- [REQUIRED ACTION]: Copy every line of the listing below exactly as it appears, without changing anything.

Stored items:
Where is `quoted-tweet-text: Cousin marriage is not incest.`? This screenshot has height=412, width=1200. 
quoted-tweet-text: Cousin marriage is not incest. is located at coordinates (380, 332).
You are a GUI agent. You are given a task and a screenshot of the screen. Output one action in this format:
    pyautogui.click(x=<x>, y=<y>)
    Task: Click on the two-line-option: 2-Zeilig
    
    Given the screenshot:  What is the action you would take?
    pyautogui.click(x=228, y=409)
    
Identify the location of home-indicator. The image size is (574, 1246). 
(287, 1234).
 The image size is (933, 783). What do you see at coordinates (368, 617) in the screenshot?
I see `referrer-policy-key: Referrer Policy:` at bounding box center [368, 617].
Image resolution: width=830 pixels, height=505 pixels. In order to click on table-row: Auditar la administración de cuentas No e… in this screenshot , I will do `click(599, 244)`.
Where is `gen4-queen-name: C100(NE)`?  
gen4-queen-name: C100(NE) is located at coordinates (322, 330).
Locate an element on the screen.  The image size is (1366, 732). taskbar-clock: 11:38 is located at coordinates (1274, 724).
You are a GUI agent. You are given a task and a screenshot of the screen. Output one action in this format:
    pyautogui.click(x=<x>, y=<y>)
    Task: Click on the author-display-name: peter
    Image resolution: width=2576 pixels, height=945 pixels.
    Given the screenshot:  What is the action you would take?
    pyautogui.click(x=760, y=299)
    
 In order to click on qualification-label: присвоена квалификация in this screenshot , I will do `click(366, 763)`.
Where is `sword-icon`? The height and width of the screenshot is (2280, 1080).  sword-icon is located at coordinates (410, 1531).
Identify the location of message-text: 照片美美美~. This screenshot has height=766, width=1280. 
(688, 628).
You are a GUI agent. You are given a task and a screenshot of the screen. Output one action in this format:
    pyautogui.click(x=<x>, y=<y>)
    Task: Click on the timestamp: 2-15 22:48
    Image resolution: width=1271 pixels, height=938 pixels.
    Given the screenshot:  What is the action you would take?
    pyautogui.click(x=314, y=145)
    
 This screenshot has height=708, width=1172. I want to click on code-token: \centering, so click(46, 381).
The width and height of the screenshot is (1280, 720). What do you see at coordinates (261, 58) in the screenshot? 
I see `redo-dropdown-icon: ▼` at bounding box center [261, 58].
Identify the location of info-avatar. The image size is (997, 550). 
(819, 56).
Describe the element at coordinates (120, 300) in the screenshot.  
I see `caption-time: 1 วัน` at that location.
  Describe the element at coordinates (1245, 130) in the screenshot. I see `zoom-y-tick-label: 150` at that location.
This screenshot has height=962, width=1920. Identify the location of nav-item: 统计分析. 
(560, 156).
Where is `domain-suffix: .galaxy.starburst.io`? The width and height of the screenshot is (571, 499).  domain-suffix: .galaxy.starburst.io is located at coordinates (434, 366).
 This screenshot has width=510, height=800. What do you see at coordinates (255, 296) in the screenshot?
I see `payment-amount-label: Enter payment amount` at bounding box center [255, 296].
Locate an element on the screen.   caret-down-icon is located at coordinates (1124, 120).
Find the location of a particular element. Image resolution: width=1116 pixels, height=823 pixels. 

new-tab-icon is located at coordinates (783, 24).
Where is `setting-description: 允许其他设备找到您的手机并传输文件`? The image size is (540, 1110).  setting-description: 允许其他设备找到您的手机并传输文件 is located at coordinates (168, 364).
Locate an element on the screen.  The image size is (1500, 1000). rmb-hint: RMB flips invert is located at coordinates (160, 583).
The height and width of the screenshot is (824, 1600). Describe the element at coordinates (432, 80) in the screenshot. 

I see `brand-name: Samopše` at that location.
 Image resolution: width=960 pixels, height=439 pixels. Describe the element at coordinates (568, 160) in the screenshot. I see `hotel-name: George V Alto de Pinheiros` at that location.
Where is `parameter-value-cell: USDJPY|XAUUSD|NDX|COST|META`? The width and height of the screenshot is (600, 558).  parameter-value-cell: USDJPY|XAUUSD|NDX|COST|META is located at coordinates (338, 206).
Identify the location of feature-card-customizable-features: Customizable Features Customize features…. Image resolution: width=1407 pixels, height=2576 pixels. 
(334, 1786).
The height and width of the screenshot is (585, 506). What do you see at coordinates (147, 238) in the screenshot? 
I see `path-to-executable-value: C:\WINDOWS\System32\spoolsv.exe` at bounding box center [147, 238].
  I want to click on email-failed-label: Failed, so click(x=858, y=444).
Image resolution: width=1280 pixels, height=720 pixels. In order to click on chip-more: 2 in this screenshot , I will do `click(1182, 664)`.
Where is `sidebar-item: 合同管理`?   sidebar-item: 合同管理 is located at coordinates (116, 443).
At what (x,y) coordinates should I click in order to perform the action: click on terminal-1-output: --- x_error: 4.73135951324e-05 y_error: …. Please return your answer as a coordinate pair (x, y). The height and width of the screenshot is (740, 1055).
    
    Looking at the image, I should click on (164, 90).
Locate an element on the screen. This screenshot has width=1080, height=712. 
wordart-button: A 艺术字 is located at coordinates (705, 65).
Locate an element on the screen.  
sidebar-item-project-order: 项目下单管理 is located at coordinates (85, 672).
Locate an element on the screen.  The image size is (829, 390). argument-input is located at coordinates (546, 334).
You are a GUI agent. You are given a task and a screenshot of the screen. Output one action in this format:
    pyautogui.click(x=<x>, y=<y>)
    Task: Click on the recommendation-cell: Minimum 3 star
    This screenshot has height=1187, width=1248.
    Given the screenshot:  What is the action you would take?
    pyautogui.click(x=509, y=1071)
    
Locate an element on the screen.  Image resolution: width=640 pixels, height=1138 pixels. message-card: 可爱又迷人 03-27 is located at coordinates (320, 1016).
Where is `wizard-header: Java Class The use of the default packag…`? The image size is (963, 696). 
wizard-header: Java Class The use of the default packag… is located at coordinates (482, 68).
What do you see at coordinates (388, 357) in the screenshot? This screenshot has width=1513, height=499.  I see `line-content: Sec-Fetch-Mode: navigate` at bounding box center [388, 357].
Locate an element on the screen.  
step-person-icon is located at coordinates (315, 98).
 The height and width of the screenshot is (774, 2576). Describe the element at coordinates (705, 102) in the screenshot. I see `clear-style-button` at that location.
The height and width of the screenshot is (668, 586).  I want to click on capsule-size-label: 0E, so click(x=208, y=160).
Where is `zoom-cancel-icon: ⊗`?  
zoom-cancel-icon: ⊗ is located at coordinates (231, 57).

- [WRITTEN REPLY]:
Where is `quoted-tweet-text: Cousin marriage is not incest.`? This screenshot has height=412, width=1200. 
quoted-tweet-text: Cousin marriage is not incest. is located at coordinates (380, 332).
You are a GUI agent. You are given a task and a screenshot of the screen. Output one action in this format:
    pyautogui.click(x=<x>, y=<y>)
    Task: Click on the two-line-option: 2-Zeilig
    
    Given the screenshot:  What is the action you would take?
    pyautogui.click(x=228, y=409)
    
Identify the location of home-indicator. The image size is (574, 1246). 
(287, 1234).
 The image size is (933, 783). What do you see at coordinates (368, 617) in the screenshot?
I see `referrer-policy-key: Referrer Policy:` at bounding box center [368, 617].
Image resolution: width=830 pixels, height=505 pixels. In order to click on table-row: Auditar la administración de cuentas No e… in this screenshot , I will do `click(599, 244)`.
Where is `gen4-queen-name: C100(NE)`?  
gen4-queen-name: C100(NE) is located at coordinates (322, 330).
Locate an element on the screen.  The image size is (1366, 732). taskbar-clock: 11:38 is located at coordinates (1274, 724).
You are a GUI agent. You are given a task and a screenshot of the screen. Output one action in this format:
    pyautogui.click(x=<x>, y=<y>)
    Task: Click on the author-display-name: peter
    Image resolution: width=2576 pixels, height=945 pixels.
    Given the screenshot:  What is the action you would take?
    pyautogui.click(x=760, y=299)
    
 In order to click on qualification-label: присвоена квалификация in this screenshot , I will do `click(366, 763)`.
Where is `sword-icon`? The height and width of the screenshot is (2280, 1080).  sword-icon is located at coordinates (410, 1531).
Identify the location of message-text: 照片美美美~. This screenshot has height=766, width=1280. 
(688, 628).
You are a GUI agent. You are given a task and a screenshot of the screen. Output one action in this format:
    pyautogui.click(x=<x>, y=<y>)
    Task: Click on the timestamp: 2-15 22:48
    Image resolution: width=1271 pixels, height=938 pixels.
    Given the screenshot:  What is the action you would take?
    pyautogui.click(x=314, y=145)
    
 This screenshot has height=708, width=1172. I want to click on code-token: \centering, so click(46, 381).
The width and height of the screenshot is (1280, 720). What do you see at coordinates (261, 58) in the screenshot? 
I see `redo-dropdown-icon: ▼` at bounding box center [261, 58].
Identify the location of info-avatar. The image size is (997, 550). 
(819, 56).
Describe the element at coordinates (120, 300) in the screenshot.  
I see `caption-time: 1 วัน` at that location.
  Describe the element at coordinates (1245, 130) in the screenshot. I see `zoom-y-tick-label: 150` at that location.
This screenshot has height=962, width=1920. Identify the location of nav-item: 统计分析. 
(560, 156).
Where is `domain-suffix: .galaxy.starburst.io`? The width and height of the screenshot is (571, 499).  domain-suffix: .galaxy.starburst.io is located at coordinates (434, 366).
 This screenshot has width=510, height=800. What do you see at coordinates (255, 296) in the screenshot?
I see `payment-amount-label: Enter payment amount` at bounding box center [255, 296].
Locate an element on the screen.   caret-down-icon is located at coordinates (1124, 120).
Find the location of a particular element. Image resolution: width=1116 pixels, height=823 pixels. 

new-tab-icon is located at coordinates (783, 24).
Where is `setting-description: 允许其他设备找到您的手机并传输文件`? The image size is (540, 1110).  setting-description: 允许其他设备找到您的手机并传输文件 is located at coordinates (168, 364).
Locate an element on the screen.  The image size is (1500, 1000). rmb-hint: RMB flips invert is located at coordinates (160, 583).
The height and width of the screenshot is (824, 1600). Describe the element at coordinates (432, 80) in the screenshot. 

I see `brand-name: Samopše` at that location.
 Image resolution: width=960 pixels, height=439 pixels. Describe the element at coordinates (568, 160) in the screenshot. I see `hotel-name: George V Alto de Pinheiros` at that location.
Where is `parameter-value-cell: USDJPY|XAUUSD|NDX|COST|META`? The width and height of the screenshot is (600, 558).  parameter-value-cell: USDJPY|XAUUSD|NDX|COST|META is located at coordinates (338, 206).
Identify the location of feature-card-customizable-features: Customizable Features Customize features…. Image resolution: width=1407 pixels, height=2576 pixels. 
(334, 1786).
The height and width of the screenshot is (585, 506). What do you see at coordinates (147, 238) in the screenshot? 
I see `path-to-executable-value: C:\WINDOWS\System32\spoolsv.exe` at bounding box center [147, 238].
  I want to click on email-failed-label: Failed, so click(x=858, y=444).
Image resolution: width=1280 pixels, height=720 pixels. In order to click on chip-more: 2 in this screenshot , I will do `click(1182, 664)`.
Where is `sidebar-item: 合同管理`?   sidebar-item: 合同管理 is located at coordinates (116, 443).
At what (x,y) coordinates should I click in order to perform the action: click on terminal-1-output: --- x_error: 4.73135951324e-05 y_error: …. Please return your answer as a coordinate pair (x, y). The height and width of the screenshot is (740, 1055).
    
    Looking at the image, I should click on (164, 90).
Locate an element on the screen. This screenshot has width=1080, height=712. 
wordart-button: A 艺术字 is located at coordinates (705, 65).
Locate an element on the screen.  
sidebar-item-project-order: 项目下单管理 is located at coordinates (85, 672).
Locate an element on the screen.  The image size is (829, 390). argument-input is located at coordinates (546, 334).
You are a GUI agent. You are given a task and a screenshot of the screen. Output one action in this format:
    pyautogui.click(x=<x>, y=<y>)
    Task: Click on the recommendation-cell: Minimum 3 star
    This screenshot has height=1187, width=1248.
    Given the screenshot:  What is the action you would take?
    pyautogui.click(x=509, y=1071)
    
Locate an element on the screen.  Image resolution: width=640 pixels, height=1138 pixels. message-card: 可爱又迷人 03-27 is located at coordinates (320, 1016).
Where is `wizard-header: Java Class The use of the default packag…`? The image size is (963, 696). 
wizard-header: Java Class The use of the default packag… is located at coordinates (482, 68).
What do you see at coordinates (388, 357) in the screenshot? This screenshot has width=1513, height=499.  I see `line-content: Sec-Fetch-Mode: navigate` at bounding box center [388, 357].
Locate an element on the screen.  
step-person-icon is located at coordinates (315, 98).
 The height and width of the screenshot is (774, 2576). Describe the element at coordinates (705, 102) in the screenshot. I see `clear-style-button` at that location.
The height and width of the screenshot is (668, 586).  I want to click on capsule-size-label: 0E, so click(x=208, y=160).
Where is `zoom-cancel-icon: ⊗`?  
zoom-cancel-icon: ⊗ is located at coordinates (231, 57).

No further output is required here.